Modeled after the 1998 Encyclopedia of the Chinese Overseas, this authoritative study provides us with one of the most extensive and reliable material on the Indian diaspora in one volume. Because most of the 62 contributors are part of the same Indian diaspora, we get an insiders’ view of this vast and complex subject matter.
Meticulously edited by the Indian-Fijian scholar Brij V. Lal of Australian National University, the great strength of this encyclopedia is that it comes with a balance between the historical and the contemporary, with the arrangement of material according to chronological and geographic indicators. It must be said that few academics have pursued their ethnic roots with such single-minded seriousness as Prof. Brij Lal, himself the grandson of “Girmitiyas” or indentured laborers. Elsewhere, Lal has expressed movingly the “violence and rupture” that have replaced the tranquility of Fiji, and how “the pride of an Indo-Fijian being a part of Fiji (is) replaced by despair and dejection, the sense of being at home in the islands overtaken by a desperate desire to leave for some place else at the earliest possible opportunity.” The author of 10 books on the Indian-Fijian experience, Lal is certainly the foremost living scholar of the Indian diaspora.
The book shows that there is hardly a single country in the world that does not have an Indian community. And it goes on to give deep and enriching insights into the actual lived experience of the Indian diaspora. Ten or more pages are allotted to each of the countries with large PIO contingents: Trinidad, Guyana, Surinam, Canada, United States, United Kingdom, Australia/New Zealand, Fiji, Singapore, Malayasia, Mauritius, Gulf States, and South Africa. It also provides historical depth in the study of these communities.
Each essay on an individual country provides an overview as well as the demography, history, economic and political positions, and cultural and educational activities of the country’s Indian population. In addition there are archival and modern photographs of people, costume, buildings, cultural traditions, and economic activities, documents, artifacts, as well as a comprehensive array of maps, diagrams, and important statistics. The photographs convey a sense of period and a sense of place, reinforcing the themes that emerge from the text—demonstrating not only what members of the Indian diaspora have in common with one another, and with India itself, but also what has come to differentiate one community from another.
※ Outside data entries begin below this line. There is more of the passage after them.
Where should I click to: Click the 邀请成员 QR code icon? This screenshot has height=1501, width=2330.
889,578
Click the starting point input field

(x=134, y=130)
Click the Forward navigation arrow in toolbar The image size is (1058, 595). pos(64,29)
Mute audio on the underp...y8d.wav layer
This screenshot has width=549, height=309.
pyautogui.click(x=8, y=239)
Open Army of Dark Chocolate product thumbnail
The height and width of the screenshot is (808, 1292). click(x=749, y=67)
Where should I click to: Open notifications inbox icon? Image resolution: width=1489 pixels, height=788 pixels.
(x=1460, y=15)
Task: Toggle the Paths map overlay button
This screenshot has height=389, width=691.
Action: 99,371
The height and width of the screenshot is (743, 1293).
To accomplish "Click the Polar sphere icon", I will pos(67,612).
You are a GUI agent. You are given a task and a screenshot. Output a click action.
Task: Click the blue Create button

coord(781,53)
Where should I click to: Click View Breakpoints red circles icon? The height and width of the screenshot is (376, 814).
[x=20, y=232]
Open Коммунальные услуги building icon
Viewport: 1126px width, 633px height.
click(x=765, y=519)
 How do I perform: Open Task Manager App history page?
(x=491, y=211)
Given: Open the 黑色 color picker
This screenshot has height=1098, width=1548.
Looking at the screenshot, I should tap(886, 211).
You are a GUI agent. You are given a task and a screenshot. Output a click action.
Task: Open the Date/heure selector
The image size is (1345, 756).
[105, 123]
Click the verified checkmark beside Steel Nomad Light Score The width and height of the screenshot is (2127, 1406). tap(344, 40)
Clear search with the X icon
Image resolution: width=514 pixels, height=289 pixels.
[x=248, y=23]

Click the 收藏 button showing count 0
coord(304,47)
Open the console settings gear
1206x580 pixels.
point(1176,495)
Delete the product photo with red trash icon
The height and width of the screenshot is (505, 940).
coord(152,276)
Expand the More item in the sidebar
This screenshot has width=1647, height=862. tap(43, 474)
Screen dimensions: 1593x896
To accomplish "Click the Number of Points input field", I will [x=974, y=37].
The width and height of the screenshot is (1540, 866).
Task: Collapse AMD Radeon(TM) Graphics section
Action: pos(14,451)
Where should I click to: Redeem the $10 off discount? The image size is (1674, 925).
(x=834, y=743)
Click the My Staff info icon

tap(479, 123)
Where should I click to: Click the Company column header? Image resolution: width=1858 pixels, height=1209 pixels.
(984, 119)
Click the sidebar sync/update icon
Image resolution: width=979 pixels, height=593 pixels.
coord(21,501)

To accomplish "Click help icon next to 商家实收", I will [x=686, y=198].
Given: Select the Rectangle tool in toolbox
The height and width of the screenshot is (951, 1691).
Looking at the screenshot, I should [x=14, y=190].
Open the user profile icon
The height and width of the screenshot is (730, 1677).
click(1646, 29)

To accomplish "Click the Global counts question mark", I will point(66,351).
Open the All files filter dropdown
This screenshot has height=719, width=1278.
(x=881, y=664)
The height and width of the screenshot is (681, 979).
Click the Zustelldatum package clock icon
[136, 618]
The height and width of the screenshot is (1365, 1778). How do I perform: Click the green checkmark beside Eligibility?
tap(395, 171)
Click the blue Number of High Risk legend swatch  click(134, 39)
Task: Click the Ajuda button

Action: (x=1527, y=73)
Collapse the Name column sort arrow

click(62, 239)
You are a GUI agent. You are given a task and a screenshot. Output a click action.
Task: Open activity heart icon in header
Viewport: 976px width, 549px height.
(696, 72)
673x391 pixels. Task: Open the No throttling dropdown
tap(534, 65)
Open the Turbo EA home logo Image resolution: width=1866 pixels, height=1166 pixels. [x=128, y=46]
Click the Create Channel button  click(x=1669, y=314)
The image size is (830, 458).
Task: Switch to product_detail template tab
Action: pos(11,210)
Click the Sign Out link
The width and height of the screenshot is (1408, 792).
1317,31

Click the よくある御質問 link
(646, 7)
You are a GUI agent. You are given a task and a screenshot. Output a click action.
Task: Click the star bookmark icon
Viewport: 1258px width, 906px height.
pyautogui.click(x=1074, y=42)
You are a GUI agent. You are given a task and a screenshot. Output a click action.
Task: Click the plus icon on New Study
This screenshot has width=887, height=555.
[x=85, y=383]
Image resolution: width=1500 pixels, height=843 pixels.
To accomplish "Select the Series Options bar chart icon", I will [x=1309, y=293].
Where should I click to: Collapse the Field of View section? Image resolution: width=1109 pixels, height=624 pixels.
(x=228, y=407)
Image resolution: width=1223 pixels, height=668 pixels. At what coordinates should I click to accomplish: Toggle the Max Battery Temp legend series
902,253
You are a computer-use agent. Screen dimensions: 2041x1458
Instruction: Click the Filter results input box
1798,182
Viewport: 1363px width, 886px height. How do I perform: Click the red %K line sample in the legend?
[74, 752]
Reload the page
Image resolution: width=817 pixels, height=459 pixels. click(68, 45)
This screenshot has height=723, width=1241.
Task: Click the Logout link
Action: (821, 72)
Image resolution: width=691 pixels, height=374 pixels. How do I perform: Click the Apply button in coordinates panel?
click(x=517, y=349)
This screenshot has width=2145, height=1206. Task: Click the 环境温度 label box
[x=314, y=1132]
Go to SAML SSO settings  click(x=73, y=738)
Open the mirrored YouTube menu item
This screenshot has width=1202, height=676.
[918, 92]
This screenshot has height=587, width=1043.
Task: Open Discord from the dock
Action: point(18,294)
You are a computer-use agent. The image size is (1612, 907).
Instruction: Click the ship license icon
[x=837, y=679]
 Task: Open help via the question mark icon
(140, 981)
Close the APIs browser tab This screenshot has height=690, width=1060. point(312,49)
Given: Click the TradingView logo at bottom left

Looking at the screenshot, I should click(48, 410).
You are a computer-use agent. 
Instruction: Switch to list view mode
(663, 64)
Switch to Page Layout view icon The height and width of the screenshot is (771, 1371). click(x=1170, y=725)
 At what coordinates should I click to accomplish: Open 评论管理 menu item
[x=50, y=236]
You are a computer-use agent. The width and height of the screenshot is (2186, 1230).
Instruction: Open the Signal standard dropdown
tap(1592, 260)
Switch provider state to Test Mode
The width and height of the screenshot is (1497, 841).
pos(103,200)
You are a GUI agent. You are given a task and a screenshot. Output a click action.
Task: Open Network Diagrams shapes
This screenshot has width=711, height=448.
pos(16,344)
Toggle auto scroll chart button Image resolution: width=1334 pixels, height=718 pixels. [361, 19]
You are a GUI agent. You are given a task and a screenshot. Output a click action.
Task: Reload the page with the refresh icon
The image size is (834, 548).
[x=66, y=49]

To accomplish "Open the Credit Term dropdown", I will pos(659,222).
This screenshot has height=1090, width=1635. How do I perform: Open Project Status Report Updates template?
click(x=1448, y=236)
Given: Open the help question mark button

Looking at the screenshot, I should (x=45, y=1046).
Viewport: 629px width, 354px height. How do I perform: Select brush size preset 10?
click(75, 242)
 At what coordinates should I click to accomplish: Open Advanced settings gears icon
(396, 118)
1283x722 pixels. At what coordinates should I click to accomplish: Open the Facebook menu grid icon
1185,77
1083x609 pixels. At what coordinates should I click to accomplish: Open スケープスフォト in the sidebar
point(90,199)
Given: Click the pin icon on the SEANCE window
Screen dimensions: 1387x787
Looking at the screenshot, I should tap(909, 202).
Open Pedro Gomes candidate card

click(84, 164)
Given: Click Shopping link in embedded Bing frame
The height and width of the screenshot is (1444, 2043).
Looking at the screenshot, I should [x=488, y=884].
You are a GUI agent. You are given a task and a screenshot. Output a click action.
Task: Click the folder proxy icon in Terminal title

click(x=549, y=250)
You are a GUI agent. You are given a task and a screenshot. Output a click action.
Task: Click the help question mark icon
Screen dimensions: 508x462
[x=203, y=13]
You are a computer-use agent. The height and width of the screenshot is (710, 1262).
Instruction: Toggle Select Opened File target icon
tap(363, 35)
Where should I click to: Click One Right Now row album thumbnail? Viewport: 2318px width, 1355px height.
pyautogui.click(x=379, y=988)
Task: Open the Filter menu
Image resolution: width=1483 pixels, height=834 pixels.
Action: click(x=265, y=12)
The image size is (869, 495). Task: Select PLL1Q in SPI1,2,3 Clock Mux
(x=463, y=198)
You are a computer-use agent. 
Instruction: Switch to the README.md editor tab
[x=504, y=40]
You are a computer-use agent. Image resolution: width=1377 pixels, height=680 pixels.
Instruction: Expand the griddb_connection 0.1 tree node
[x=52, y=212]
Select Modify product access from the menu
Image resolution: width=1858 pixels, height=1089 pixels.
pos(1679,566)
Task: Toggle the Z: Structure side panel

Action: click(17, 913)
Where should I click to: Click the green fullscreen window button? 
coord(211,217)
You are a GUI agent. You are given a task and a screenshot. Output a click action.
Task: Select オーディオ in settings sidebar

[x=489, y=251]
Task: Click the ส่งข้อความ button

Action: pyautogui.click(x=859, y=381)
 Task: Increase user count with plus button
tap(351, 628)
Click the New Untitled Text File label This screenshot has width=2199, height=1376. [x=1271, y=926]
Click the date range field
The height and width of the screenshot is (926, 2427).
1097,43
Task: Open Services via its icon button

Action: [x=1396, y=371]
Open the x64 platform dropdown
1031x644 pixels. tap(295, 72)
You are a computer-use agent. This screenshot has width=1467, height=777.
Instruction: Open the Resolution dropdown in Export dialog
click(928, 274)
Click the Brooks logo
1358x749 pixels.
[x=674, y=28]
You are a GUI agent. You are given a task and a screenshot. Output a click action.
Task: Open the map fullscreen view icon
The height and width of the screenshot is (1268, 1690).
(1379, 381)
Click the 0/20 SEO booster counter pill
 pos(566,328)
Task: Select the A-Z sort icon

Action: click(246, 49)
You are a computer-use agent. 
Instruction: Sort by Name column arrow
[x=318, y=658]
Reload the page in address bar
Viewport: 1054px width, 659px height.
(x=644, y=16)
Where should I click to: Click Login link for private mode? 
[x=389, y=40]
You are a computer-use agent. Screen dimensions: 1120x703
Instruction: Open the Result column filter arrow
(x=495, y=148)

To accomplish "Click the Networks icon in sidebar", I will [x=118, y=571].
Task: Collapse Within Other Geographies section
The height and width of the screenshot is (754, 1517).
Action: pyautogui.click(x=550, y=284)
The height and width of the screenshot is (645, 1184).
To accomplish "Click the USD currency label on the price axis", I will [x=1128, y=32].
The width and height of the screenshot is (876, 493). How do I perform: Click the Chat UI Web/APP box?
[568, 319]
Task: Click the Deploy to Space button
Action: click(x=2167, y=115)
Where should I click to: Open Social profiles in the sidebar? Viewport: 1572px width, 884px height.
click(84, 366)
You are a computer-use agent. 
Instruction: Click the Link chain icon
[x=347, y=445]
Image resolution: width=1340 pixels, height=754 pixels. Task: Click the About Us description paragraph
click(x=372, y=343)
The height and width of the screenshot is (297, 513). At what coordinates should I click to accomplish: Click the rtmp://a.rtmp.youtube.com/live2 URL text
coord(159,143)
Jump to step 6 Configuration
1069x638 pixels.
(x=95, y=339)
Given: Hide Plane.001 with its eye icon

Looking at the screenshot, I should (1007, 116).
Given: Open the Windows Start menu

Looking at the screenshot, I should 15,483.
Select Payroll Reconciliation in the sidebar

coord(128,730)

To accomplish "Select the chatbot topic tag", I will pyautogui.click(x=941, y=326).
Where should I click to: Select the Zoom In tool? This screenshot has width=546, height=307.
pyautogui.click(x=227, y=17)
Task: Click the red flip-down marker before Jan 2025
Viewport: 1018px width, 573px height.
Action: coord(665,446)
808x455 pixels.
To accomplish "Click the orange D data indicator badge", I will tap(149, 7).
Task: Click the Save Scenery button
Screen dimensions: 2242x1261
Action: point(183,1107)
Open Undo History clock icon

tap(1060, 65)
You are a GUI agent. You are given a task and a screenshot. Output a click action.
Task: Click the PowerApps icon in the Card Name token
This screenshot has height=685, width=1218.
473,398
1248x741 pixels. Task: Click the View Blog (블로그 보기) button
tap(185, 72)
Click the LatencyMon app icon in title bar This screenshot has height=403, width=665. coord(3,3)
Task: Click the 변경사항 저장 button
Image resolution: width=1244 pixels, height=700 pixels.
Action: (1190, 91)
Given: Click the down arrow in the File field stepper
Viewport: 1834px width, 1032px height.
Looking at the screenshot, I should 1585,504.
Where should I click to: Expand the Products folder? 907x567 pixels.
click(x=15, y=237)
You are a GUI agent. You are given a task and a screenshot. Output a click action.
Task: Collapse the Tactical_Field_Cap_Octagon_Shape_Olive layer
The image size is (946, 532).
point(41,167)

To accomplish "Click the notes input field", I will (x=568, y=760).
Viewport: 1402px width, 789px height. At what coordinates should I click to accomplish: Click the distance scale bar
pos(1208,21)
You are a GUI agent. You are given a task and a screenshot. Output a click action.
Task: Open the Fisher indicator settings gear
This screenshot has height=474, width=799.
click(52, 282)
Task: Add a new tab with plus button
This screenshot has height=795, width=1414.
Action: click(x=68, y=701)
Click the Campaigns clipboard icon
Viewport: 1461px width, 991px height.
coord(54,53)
In addition there are extensive articles on Indian diasporic writers, dance, music and cuisine. Noticeably absent are the health issues confronting PIOs—diabetes, coronary heart disease, and metabolic syndrome that’s widely reported in the medical literature. Another topic that should have received attention is the emergence of a virtual Indian diaspora alongside the new communication technologies. It is hoped that a future edition will remedy this oversight. But for now, India and her diaspora are forever indebted to Brij Lal and the superb team—especially Marina Carter, Vijay Misra and Binod Khadria—that contributed to this outstanding effort.
After going through the contents, I was reminded of an observation by Prof. Dipesh Chakrabarty of the University of Chicago, one of the editorial consultants for this encyclopedia: “… we used to think that in order to find Indian culture you had to go to India … And now increasingly you know that Indian culture is both inside and outside as people have become diasporic, as cultures cease to be rooted in particular places … And that I think is a very exciting possibility.”